- **What to work on**:
Print the stretch of lines from the one containing "The width and height of the screenshot is (1920, 1080)." through the one containing "scroll-up-icon: ▴ is", both included, reproducing them exactly and nothing else.
===== Provided data
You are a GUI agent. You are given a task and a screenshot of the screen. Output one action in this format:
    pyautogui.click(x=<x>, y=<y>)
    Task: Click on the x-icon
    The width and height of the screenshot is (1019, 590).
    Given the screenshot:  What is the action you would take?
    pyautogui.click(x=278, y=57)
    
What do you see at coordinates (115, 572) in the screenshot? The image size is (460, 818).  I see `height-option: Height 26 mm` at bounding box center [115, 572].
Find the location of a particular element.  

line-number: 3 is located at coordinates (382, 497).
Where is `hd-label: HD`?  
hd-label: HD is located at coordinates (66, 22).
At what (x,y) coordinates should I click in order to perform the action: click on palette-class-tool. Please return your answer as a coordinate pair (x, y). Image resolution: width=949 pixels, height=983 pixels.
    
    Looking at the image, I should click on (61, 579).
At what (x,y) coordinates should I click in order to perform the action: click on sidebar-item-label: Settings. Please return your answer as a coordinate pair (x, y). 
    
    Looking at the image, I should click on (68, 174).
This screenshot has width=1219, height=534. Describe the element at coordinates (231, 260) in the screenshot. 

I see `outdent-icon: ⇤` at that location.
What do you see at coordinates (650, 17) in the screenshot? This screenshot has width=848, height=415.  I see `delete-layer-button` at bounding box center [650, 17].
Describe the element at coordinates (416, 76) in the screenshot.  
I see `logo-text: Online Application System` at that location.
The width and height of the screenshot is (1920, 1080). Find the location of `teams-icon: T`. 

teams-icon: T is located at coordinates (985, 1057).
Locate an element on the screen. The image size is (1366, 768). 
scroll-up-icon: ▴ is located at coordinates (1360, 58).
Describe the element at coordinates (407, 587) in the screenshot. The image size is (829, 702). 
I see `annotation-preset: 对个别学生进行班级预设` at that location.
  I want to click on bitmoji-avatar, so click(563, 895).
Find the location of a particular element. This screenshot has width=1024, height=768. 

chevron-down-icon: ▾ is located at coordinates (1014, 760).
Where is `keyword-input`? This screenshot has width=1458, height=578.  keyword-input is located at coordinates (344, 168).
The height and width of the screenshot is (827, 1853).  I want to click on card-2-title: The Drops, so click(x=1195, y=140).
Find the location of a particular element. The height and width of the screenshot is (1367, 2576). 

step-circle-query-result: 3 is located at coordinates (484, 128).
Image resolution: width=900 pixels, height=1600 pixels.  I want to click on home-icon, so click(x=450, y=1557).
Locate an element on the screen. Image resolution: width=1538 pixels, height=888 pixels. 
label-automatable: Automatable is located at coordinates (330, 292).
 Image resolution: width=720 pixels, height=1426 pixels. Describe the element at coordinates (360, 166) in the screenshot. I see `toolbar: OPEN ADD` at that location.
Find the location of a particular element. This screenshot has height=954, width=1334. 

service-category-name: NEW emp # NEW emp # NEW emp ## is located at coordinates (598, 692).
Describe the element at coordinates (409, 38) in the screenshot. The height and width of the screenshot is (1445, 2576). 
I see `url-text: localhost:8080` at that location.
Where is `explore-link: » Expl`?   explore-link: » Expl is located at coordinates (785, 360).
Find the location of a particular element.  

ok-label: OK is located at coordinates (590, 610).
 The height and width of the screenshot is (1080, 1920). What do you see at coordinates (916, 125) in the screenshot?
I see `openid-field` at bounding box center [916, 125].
==========
- **Reply**:
The width and height of the screenshot is (1920, 1080). Find the location of `teams-icon: T`. 

teams-icon: T is located at coordinates (985, 1057).
Locate an element on the screen. The image size is (1366, 768). 
scroll-up-icon: ▴ is located at coordinates (1360, 58).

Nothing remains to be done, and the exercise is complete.